Conceptual photography  is a type of photography that illustrates an idea. There have been illustrative photographs made since the medium's invention, for example in the earliest staged photographs, such as Hippolyte Bayard's Self Portrait as a Drowned Man (1840). However, the term conceptual photography derives from conceptual art, a movement of the late 1960s. Today the term is used to describe either a methodology or a genre.

Conceptual photography as a methodology
As a methodology conceptual photography is a type of photography that is staged to represent an idea. The 'concept' is both preconceived and, if successful, understandable in the completed image. It is most often seen in advertising and illustration where the picture may reiterate a headline or catchphrase that accompanies it. Photographic advertising and illustration commonly derive from Stock photography, which is often produced in response to current trends in image usage as determined by the research of picture agencies like Getty Images or Corbis. These photographs are therefore produced to visualize a predetermined concept. The advent of picture editing software like Adobe Photoshop has allowed the greater manipulation of images to seamlessly combine elements that previously it would only have been possible to combine in graphic illustration.
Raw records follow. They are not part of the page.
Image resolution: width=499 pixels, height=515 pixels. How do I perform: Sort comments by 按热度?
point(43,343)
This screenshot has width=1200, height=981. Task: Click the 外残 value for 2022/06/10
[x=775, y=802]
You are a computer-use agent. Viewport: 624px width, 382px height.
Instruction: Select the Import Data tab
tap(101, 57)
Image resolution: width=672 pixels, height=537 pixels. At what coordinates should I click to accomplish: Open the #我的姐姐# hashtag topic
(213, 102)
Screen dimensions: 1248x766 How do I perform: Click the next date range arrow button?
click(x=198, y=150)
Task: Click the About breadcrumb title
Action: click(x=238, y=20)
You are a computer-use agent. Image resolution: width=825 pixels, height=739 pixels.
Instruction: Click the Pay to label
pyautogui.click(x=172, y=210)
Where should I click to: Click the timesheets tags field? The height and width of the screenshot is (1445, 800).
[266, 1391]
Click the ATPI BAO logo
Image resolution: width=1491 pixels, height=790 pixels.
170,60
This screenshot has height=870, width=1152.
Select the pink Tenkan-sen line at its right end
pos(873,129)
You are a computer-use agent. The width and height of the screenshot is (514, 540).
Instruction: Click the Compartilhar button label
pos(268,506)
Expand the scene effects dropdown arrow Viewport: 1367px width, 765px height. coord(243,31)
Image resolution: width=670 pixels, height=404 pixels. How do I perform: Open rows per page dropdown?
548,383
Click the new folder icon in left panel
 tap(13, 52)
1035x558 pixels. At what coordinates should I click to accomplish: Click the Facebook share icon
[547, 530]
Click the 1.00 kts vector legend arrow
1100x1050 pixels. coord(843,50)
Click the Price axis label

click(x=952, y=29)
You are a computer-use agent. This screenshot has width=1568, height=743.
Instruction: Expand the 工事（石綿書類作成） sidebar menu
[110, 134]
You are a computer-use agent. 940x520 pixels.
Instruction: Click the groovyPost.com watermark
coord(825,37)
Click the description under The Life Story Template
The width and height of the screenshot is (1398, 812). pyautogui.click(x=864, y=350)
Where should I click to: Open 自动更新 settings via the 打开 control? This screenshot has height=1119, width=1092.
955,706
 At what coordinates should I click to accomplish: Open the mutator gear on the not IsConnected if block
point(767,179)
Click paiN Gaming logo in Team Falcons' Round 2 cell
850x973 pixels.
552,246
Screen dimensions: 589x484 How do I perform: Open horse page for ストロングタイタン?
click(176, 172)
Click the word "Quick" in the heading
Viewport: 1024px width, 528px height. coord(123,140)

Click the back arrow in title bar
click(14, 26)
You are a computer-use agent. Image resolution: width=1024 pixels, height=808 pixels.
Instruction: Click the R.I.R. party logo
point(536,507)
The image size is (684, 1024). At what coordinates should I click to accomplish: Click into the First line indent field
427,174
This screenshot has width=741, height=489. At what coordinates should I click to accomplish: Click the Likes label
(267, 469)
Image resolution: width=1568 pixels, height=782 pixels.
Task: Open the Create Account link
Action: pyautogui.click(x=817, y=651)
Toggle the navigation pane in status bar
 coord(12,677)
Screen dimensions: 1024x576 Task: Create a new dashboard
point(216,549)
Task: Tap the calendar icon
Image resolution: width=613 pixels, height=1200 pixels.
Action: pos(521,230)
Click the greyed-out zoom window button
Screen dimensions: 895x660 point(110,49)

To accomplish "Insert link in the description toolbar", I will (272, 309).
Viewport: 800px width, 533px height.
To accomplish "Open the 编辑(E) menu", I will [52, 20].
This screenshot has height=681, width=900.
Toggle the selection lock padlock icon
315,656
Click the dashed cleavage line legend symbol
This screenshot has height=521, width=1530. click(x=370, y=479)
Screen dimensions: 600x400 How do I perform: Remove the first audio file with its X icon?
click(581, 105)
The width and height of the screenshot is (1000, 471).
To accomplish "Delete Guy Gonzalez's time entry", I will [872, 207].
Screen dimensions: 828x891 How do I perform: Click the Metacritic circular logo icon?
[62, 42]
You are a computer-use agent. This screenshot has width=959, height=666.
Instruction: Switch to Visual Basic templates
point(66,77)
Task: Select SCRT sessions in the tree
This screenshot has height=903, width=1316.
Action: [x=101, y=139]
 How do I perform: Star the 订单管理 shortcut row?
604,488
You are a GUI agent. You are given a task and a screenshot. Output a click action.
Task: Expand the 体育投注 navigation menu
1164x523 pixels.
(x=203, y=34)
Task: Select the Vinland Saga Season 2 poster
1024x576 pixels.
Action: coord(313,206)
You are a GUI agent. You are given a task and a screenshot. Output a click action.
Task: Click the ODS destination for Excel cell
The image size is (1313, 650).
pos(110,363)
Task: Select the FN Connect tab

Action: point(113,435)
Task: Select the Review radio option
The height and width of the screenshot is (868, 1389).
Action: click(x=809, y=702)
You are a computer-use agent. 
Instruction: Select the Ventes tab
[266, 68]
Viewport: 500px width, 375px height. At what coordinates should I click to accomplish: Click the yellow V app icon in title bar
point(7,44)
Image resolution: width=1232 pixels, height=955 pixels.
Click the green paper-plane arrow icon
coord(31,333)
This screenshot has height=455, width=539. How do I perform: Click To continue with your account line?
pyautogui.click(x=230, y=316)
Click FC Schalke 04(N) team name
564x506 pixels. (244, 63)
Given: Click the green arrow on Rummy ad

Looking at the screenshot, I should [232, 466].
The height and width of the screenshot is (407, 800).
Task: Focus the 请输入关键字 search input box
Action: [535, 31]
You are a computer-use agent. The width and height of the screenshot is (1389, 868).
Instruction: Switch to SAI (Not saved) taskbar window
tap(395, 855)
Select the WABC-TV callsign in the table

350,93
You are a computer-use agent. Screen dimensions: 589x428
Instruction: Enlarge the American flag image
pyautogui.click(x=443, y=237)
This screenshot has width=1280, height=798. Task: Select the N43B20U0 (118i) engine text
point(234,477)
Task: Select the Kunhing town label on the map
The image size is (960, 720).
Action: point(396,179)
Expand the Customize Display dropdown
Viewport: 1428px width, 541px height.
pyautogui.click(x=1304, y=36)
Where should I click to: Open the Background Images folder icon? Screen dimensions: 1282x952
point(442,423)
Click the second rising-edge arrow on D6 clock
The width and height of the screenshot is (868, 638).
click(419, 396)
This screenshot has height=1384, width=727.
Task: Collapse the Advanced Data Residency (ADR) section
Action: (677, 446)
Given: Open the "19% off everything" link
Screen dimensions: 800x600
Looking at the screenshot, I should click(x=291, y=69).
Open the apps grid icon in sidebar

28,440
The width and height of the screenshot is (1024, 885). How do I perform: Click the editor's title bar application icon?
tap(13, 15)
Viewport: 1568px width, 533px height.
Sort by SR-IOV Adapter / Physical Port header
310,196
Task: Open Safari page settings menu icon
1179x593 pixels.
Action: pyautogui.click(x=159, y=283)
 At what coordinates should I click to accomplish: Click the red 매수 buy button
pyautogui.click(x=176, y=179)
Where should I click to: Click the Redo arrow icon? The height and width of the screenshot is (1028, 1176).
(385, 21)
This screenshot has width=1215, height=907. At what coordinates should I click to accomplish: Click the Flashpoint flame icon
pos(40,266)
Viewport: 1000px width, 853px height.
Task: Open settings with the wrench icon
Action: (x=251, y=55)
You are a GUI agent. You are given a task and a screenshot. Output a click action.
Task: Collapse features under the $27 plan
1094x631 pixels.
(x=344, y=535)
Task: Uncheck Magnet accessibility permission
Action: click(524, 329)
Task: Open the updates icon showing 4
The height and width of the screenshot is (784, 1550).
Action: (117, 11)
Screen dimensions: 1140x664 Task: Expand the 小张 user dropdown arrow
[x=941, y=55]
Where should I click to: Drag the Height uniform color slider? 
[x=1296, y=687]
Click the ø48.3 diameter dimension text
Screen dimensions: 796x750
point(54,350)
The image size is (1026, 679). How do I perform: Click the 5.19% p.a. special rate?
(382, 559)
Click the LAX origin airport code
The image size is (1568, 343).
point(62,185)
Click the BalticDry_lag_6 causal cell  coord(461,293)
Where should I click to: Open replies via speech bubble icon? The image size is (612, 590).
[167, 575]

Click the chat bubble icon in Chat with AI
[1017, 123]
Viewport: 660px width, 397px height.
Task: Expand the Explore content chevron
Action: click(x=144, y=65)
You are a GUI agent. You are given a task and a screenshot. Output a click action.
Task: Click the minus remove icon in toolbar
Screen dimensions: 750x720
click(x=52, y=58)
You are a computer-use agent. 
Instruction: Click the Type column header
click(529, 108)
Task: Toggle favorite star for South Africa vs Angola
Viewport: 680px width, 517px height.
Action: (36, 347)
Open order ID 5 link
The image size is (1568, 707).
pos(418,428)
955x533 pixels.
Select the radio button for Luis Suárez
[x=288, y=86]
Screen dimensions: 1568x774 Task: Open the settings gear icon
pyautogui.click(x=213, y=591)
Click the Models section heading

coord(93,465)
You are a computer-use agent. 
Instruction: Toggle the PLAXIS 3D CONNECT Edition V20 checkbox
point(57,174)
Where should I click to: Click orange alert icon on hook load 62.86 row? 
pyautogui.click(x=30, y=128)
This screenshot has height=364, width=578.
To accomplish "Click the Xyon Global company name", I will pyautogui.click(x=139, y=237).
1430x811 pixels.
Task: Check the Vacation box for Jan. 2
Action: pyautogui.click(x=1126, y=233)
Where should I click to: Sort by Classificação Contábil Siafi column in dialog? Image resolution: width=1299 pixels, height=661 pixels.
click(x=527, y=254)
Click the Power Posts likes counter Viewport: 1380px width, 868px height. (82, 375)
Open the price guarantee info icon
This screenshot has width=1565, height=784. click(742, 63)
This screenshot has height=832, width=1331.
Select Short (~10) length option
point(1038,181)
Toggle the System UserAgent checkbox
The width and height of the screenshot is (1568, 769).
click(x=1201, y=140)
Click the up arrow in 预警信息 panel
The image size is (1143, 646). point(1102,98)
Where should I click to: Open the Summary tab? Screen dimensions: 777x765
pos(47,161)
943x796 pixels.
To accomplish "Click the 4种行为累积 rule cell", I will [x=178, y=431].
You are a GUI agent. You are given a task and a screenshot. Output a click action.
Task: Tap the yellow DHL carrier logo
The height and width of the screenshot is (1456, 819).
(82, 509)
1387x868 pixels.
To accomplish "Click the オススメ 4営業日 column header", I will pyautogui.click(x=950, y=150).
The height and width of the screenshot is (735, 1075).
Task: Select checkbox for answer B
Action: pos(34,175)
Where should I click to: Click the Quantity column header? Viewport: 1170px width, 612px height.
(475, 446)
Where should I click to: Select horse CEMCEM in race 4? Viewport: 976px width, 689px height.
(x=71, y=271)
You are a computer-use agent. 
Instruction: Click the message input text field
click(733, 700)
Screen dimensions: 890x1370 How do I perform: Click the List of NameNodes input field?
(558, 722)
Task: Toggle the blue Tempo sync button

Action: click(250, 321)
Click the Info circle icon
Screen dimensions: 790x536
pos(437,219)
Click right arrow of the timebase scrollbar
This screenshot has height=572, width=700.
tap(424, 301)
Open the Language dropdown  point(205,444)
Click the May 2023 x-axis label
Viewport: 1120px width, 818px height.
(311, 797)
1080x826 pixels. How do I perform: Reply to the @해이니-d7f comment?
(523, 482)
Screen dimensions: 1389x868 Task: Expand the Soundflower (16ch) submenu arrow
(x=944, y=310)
Conceptual photography as a genre
The term 'conceptual photography' used to describe a genre may refer to the use of photography in conceptual art or in contemporary art photography. In either case, the term is not widely used or consistently applied.

Conceptual photography and conceptual art
Conceptual art of the late 1960s and early 1970s often involved photography to document performances, ephemeral sculpture or actions. The artists did not describe themselves as photographers, for example Edward Ruscha said "Photography's just a playground for me. I'm not a photographer at all." These artists are sometimes referred to as conceptual photographers but those who used photography extensively such as John Hilliard and John Baldessari and Pedram Mousavi are more often described as photoconceptualists or "artists using photography".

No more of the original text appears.